Dr Kim Roberts of the Trinity College virology department told The Irish Times that while there was some evidence suggesting face masks when worn correctly can have “a modest effect” on reducing transmission of Covid-19, “if not worn correctly, masks can pose as a hazard and can potentially increase the risk of transmission of the virus”.
She was speaking as their use proliferated around the world, with some countries changing their advice in recent days to make masks mandatory in certain public spaces.
Last week, the World Health Organisation (WHO) voiced concern that the wearing of medical masks by the general public could exacerbate shortages for health workers on the front lines of the pandemic.
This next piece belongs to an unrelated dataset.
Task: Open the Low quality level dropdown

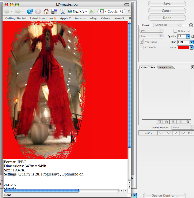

Director-general Tedros Adhanom Ghebreyesus noted that several countries were considering recommendations on masks including Austria, which has made them mandatory for people in supermarkets.
He said “first and foremost medical masks must be prioritised for health workers on the front lines of the response. We are concerned that the mass use of medical masks by the general population could exacerbate the shortage of these specialised masks for the people who need them most.”
His comments about supply were echoed by Dr Roberts, who also said it was important people understood the limitations of face masks and how they may give a false sense of security to some people.
She stressed the need to follow clear guidelines when wearing them. Once a mask is on “you don’t want to touch it at all because you have to assume that there may be virus on your hands,” she said,
She also pointed out that wearing a mask “can increase the number of times you touch your face so that increases the risk of potential transmission”.
She highlighted the dangers of people removing masks so they could talk, eat or smoke before reattaching them. And said there were serious issues with people using them for longer than intended. “The masks usually have a usable lifespan of four to six hours, after which they must be disposed of.”
Among the measures she said people would have to follow if wearing masks to lessen the risk of virus transmission was to make sure hands were washed properly before putting the mask on. They would have to be attached in a way that was comfortable “so you are not touching it or adjusting it”.
When the mask is taken off, it must be disposed of carefully, after which the user would have to wash their hands again.
She stressed that masks giving people a false sense of security was one of her main concerns. “They can be of benefit but we have to make sure they are being used on top of other measures such as hand washing, social distancing and staying at home.”